• [Required action] Please restate each entry exactly, without skipping any.
(Material for this exercise)
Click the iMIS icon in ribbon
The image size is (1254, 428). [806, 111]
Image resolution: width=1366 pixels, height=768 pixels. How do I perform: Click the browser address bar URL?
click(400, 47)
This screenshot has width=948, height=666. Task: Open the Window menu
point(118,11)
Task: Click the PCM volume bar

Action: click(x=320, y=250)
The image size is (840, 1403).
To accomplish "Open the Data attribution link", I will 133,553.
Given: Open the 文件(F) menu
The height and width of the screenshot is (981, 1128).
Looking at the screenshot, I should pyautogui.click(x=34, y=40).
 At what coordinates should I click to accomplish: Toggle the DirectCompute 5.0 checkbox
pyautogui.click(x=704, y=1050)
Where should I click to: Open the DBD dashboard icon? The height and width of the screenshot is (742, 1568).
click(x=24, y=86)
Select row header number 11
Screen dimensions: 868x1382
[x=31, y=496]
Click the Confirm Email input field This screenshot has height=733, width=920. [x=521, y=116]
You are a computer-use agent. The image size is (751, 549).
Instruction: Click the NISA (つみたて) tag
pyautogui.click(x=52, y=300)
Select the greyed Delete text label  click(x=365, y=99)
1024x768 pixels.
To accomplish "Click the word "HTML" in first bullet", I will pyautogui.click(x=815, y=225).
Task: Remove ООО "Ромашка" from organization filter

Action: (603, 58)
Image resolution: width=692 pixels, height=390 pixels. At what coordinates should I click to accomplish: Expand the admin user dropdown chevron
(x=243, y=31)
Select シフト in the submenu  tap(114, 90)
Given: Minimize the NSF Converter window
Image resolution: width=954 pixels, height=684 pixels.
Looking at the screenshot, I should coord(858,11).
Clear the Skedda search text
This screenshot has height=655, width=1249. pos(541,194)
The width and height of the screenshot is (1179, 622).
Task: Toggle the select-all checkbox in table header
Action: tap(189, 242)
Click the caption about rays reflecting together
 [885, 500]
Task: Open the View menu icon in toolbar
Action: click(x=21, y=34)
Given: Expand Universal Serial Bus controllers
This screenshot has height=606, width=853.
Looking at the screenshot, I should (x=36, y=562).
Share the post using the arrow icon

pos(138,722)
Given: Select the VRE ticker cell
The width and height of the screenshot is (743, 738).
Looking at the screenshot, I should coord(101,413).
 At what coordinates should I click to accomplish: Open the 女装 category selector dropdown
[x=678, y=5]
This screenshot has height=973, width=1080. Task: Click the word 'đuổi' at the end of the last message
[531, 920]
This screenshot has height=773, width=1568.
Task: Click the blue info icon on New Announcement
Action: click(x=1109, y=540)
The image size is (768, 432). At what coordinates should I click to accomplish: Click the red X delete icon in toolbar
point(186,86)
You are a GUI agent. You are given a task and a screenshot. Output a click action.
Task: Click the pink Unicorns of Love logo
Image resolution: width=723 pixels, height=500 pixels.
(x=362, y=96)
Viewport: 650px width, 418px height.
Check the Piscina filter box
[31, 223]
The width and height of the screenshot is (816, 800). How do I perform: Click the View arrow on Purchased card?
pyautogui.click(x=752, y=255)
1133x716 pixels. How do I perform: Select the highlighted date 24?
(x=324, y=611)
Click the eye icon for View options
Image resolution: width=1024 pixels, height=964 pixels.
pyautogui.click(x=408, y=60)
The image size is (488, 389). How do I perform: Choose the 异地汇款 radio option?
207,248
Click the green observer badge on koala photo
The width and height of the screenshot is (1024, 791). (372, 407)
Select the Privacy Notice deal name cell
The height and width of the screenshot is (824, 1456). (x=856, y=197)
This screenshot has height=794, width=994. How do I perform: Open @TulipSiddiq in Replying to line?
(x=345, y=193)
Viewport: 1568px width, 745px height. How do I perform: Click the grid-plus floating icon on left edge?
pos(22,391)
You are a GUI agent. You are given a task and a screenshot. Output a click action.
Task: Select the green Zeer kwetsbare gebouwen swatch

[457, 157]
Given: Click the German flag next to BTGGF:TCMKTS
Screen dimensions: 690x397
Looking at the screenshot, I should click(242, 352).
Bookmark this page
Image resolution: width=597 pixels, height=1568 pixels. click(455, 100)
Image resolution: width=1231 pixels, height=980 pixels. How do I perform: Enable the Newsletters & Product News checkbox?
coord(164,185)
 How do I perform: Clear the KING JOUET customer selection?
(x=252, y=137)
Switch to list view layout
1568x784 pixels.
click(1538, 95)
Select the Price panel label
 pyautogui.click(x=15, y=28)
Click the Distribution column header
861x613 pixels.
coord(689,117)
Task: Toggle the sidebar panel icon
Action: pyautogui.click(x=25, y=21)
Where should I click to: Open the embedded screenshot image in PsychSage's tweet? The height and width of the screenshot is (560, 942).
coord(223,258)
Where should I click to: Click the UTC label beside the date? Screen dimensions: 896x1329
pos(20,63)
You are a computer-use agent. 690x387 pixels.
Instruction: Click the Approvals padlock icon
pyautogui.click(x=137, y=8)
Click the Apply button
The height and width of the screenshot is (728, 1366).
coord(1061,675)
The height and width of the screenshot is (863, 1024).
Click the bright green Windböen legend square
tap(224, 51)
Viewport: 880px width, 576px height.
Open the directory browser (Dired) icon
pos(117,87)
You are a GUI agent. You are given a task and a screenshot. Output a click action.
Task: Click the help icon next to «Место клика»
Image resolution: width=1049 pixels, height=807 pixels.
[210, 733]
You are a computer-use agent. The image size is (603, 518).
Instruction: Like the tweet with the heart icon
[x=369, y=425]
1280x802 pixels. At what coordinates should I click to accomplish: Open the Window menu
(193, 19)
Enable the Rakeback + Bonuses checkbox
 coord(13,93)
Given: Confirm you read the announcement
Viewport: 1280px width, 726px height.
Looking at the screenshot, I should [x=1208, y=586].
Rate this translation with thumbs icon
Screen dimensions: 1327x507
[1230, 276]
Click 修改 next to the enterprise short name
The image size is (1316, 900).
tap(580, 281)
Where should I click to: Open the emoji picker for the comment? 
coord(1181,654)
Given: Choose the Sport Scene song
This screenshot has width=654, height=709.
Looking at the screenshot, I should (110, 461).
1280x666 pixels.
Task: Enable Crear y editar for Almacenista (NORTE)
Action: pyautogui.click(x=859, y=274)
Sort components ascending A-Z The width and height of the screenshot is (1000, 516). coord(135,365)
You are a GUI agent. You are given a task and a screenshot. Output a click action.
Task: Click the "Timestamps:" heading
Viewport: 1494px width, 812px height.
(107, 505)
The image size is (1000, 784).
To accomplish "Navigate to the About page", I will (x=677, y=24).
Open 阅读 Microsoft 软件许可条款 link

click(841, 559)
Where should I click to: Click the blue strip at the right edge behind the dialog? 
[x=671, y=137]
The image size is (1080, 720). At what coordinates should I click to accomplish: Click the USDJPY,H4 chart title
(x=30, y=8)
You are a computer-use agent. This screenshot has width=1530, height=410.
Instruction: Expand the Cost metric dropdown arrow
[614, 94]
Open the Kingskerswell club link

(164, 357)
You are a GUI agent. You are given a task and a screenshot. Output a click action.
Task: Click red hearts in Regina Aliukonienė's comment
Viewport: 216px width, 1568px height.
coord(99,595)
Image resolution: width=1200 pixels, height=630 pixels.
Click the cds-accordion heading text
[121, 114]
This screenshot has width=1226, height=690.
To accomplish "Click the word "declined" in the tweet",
(End Material for this exercise)
• [Result below]
Click the iMIS icon in ribbon
The image size is (1254, 428). [806, 111]
Image resolution: width=1366 pixels, height=768 pixels. How do I perform: Click the browser address bar URL?
click(400, 47)
This screenshot has width=948, height=666. Task: Open the Window menu
point(118,11)
Task: Click the PCM volume bar

Action: click(x=320, y=250)
The image size is (840, 1403).
To accomplish "Open the Data attribution link", I will 133,553.
Given: Open the 文件(F) menu
The height and width of the screenshot is (981, 1128).
Looking at the screenshot, I should pyautogui.click(x=34, y=40).
 At what coordinates should I click to accomplish: Toggle the DirectCompute 5.0 checkbox
pyautogui.click(x=704, y=1050)
Where should I click to: Open the DBD dashboard icon? The height and width of the screenshot is (742, 1568).
click(x=24, y=86)
Select row header number 11
Screen dimensions: 868x1382
[x=31, y=496]
Click the Confirm Email input field This screenshot has height=733, width=920. [x=521, y=116]
You are a computer-use agent. The image size is (751, 549).
Instruction: Click the NISA (つみたて) tag
pyautogui.click(x=52, y=300)
Select the greyed Delete text label  click(x=365, y=99)
1024x768 pixels.
To accomplish "Click the word "HTML" in first bullet", I will pyautogui.click(x=815, y=225).
Task: Remove ООО "Ромашка" from organization filter

Action: (603, 58)
Image resolution: width=692 pixels, height=390 pixels. At what coordinates should I click to accomplish: Expand the admin user dropdown chevron
(x=243, y=31)
Select シフト in the submenu  tap(114, 90)
Given: Minimize the NSF Converter window
Image resolution: width=954 pixels, height=684 pixels.
Looking at the screenshot, I should coord(858,11).
Clear the Skedda search text
This screenshot has height=655, width=1249. pos(541,194)
The width and height of the screenshot is (1179, 622).
Task: Toggle the select-all checkbox in table header
Action: tap(189, 242)
Click the caption about rays reflecting together
 [885, 500]
Task: Open the View menu icon in toolbar
Action: click(x=21, y=34)
Given: Expand Universal Serial Bus controllers
This screenshot has height=606, width=853.
Looking at the screenshot, I should (x=36, y=562).
Share the post using the arrow icon

pos(138,722)
Given: Select the VRE ticker cell
The width and height of the screenshot is (743, 738).
Looking at the screenshot, I should coord(101,413).
 At what coordinates should I click to accomplish: Open the 女装 category selector dropdown
[x=678, y=5]
This screenshot has height=973, width=1080. Task: Click the word 'đuổi' at the end of the last message
[531, 920]
This screenshot has height=773, width=1568.
Task: Click the blue info icon on New Announcement
Action: click(x=1109, y=540)
The image size is (768, 432). At what coordinates should I click to accomplish: Click the red X delete icon in toolbar
point(186,86)
You are a GUI agent. You are given a task and a screenshot. Output a click action.
Task: Click the pink Unicorns of Love logo
Image resolution: width=723 pixels, height=500 pixels.
(x=362, y=96)
Viewport: 650px width, 418px height.
Check the Piscina filter box
[31, 223]
The width and height of the screenshot is (816, 800). How do I perform: Click the View arrow on Purchased card?
pyautogui.click(x=752, y=255)
1133x716 pixels. How do I perform: Select the highlighted date 24?
(x=324, y=611)
Click the eye icon for View options
Image resolution: width=1024 pixels, height=964 pixels.
pyautogui.click(x=408, y=60)
The image size is (488, 389). How do I perform: Choose the 异地汇款 radio option?
207,248
Click the green observer badge on koala photo
The width and height of the screenshot is (1024, 791). (372, 407)
Select the Privacy Notice deal name cell
The height and width of the screenshot is (824, 1456). (x=856, y=197)
This screenshot has height=794, width=994. How do I perform: Open @TulipSiddiq in Replying to line?
(x=345, y=193)
Viewport: 1568px width, 745px height. How do I perform: Click the grid-plus floating icon on left edge?
pos(22,391)
You are a GUI agent. You are given a task and a screenshot. Output a click action.
Task: Select the green Zeer kwetsbare gebouwen swatch

[457, 157]
Given: Click the German flag next to BTGGF:TCMKTS
Screen dimensions: 690x397
Looking at the screenshot, I should click(242, 352).
Bookmark this page
Image resolution: width=597 pixels, height=1568 pixels. click(455, 100)
Image resolution: width=1231 pixels, height=980 pixels. How do I perform: Enable the Newsletters & Product News checkbox?
coord(164,185)
 How do I perform: Clear the KING JOUET customer selection?
(x=252, y=137)
Switch to list view layout
1568x784 pixels.
click(1538, 95)
Select the Price panel label
 pyautogui.click(x=15, y=28)
Click the Distribution column header
861x613 pixels.
coord(689,117)
Task: Toggle the sidebar panel icon
Action: pyautogui.click(x=25, y=21)
Where should I click to: Open the embedded screenshot image in PsychSage's tweet? The height and width of the screenshot is (560, 942).
coord(223,258)
Where should I click to: Click the UTC label beside the date? Screen dimensions: 896x1329
pos(20,63)
You are a computer-use agent. 690x387 pixels.
Instruction: Click the Approvals padlock icon
pyautogui.click(x=137, y=8)
Click the Apply button
The height and width of the screenshot is (728, 1366).
coord(1061,675)
The height and width of the screenshot is (863, 1024).
Click the bright green Windböen legend square
tap(224, 51)
Viewport: 880px width, 576px height.
Open the directory browser (Dired) icon
pos(117,87)
You are a GUI agent. You are given a task and a screenshot. Output a click action.
Task: Click the help icon next to «Место клика»
Image resolution: width=1049 pixels, height=807 pixels.
[210, 733]
You are a computer-use agent. The image size is (603, 518).
Instruction: Like the tweet with the heart icon
[x=369, y=425]
1280x802 pixels. At what coordinates should I click to accomplish: Open the Window menu
(193, 19)
Enable the Rakeback + Bonuses checkbox
 coord(13,93)
Given: Confirm you read the announcement
Viewport: 1280px width, 726px height.
Looking at the screenshot, I should [x=1208, y=586].
Rate this translation with thumbs icon
Screen dimensions: 1327x507
[1230, 276]
Click 修改 next to the enterprise short name
The image size is (1316, 900).
tap(580, 281)
Where should I click to: Open the emoji picker for the comment? 
coord(1181,654)
Given: Choose the Sport Scene song
This screenshot has width=654, height=709.
Looking at the screenshot, I should (110, 461).
1280x666 pixels.
Task: Enable Crear y editar for Almacenista (NORTE)
Action: pyautogui.click(x=859, y=274)
Sort components ascending A-Z The width and height of the screenshot is (1000, 516). coord(135,365)
You are a GUI agent. You are given a task and a screenshot. Output a click action.
Task: Click the "Timestamps:" heading
Viewport: 1494px width, 812px height.
(107, 505)
The image size is (1000, 784).
To accomplish "Navigate to the About page", I will (x=677, y=24).
Open 阅读 Microsoft 软件许可条款 link

click(841, 559)
Where should I click to: Click the blue strip at the right edge behind the dialog? 
[x=671, y=137]
The image size is (1080, 720). At what coordinates should I click to accomplish: Click the USDJPY,H4 chart title
(x=30, y=8)
You are a computer-use agent. This screenshot has width=1530, height=410.
Instruction: Expand the Cost metric dropdown arrow
[614, 94]
Open the Kingskerswell club link

(164, 357)
You are a GUI agent. You are given a task and a screenshot. Output a click action.
Task: Click red hearts in Regina Aliukonienė's comment
Viewport: 216px width, 1568px height.
coord(99,595)
Image resolution: width=1200 pixels, height=630 pixels.
Click the cds-accordion heading text
[121, 114]
This screenshot has width=1226, height=690.
To accomplish "Click the word "declined" in the tweet",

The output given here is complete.